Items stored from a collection
........
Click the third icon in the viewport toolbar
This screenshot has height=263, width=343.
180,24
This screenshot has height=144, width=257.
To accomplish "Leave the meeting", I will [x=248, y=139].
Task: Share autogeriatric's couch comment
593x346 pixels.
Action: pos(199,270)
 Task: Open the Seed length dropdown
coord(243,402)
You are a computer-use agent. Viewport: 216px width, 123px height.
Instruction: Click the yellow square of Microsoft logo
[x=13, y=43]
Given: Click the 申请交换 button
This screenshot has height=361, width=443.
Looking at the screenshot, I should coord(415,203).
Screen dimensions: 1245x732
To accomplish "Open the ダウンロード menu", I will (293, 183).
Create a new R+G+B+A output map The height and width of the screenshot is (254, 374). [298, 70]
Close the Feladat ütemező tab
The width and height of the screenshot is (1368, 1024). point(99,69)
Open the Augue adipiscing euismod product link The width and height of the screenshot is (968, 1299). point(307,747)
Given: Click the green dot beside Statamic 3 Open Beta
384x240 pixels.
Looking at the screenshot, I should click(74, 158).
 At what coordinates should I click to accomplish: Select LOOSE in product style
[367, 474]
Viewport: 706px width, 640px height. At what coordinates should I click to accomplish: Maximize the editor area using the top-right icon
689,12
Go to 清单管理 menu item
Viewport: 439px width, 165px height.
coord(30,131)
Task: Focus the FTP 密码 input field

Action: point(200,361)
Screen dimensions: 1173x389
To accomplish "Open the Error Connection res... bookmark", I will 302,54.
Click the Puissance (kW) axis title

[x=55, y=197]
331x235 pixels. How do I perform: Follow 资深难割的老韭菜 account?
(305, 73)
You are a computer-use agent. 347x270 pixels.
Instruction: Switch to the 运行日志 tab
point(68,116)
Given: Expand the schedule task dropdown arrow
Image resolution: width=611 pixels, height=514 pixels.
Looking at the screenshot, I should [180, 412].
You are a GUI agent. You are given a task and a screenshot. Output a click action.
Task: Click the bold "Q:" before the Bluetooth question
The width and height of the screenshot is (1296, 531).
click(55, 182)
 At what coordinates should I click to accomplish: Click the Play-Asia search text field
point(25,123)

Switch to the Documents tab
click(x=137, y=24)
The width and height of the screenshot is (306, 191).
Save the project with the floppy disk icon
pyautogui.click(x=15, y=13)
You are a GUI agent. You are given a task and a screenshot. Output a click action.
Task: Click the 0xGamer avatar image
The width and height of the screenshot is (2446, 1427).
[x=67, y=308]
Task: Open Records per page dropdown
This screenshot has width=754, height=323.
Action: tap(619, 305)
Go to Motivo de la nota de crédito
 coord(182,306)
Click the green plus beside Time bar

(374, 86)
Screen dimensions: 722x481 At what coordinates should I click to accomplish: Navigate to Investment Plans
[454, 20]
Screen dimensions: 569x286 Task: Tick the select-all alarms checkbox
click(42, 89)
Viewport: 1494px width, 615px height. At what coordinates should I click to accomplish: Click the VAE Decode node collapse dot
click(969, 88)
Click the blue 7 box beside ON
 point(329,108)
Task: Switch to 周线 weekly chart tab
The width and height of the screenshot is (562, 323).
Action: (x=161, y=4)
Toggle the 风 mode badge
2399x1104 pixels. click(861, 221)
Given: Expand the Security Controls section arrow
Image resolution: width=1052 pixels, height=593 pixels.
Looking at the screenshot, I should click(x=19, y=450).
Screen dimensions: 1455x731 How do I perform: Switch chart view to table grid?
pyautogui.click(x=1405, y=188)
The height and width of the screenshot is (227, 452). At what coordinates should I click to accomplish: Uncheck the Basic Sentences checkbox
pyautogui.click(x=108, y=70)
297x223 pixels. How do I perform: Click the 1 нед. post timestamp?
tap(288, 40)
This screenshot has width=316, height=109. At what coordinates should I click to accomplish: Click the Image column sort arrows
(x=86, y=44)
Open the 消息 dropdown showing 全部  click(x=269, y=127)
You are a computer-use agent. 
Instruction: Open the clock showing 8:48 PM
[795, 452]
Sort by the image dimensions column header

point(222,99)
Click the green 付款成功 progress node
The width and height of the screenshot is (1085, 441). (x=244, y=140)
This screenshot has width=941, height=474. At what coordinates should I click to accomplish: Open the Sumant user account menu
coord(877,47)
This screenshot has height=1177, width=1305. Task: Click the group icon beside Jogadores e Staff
........
Required task: Copy out the records verbatim, starting at the line that contains "Task: Focus the FTP 密码 input field" and ending at the line that contains "pyautogui.click(x=1405, y=188)", with both of those lines included.

Exercise output:
Task: Focus the FTP 密码 input field

Action: point(200,361)
Screen dimensions: 1173x389
To accomplish "Open the Error Connection res... bookmark", I will 302,54.
Click the Puissance (kW) axis title

[x=55, y=197]
331x235 pixels. How do I perform: Follow 资深难割的老韭菜 account?
(305, 73)
You are a computer-use agent. 347x270 pixels.
Instruction: Switch to the 运行日志 tab
point(68,116)
Given: Expand the schedule task dropdown arrow
Image resolution: width=611 pixels, height=514 pixels.
Looking at the screenshot, I should [180, 412].
You are a GUI agent. You are given a task and a screenshot. Output a click action.
Task: Click the bold "Q:" before the Bluetooth question
The width and height of the screenshot is (1296, 531).
click(55, 182)
 At what coordinates should I click to accomplish: Click the Play-Asia search text field
point(25,123)

Switch to the Documents tab
click(x=137, y=24)
The width and height of the screenshot is (306, 191).
Save the project with the floppy disk icon
pyautogui.click(x=15, y=13)
You are a GUI agent. You are given a task and a screenshot. Output a click action.
Task: Click the 0xGamer avatar image
The width and height of the screenshot is (2446, 1427).
[x=67, y=308]
Task: Open Records per page dropdown
This screenshot has width=754, height=323.
Action: tap(619, 305)
Go to Motivo de la nota de crédito
 coord(182,306)
Click the green plus beside Time bar

(374, 86)
Screen dimensions: 722x481 At what coordinates should I click to accomplish: Navigate to Investment Plans
[454, 20]
Screen dimensions: 569x286 Task: Tick the select-all alarms checkbox
click(42, 89)
Viewport: 1494px width, 615px height. At what coordinates should I click to accomplish: Click the VAE Decode node collapse dot
click(969, 88)
Click the blue 7 box beside ON
 point(329,108)
Task: Switch to 周线 weekly chart tab
The width and height of the screenshot is (562, 323).
Action: (x=161, y=4)
Toggle the 风 mode badge
2399x1104 pixels. click(861, 221)
Given: Expand the Security Controls section arrow
Image resolution: width=1052 pixels, height=593 pixels.
Looking at the screenshot, I should click(x=19, y=450).
Screen dimensions: 1455x731 How do I perform: Switch chart view to table grid?
pyautogui.click(x=1405, y=188)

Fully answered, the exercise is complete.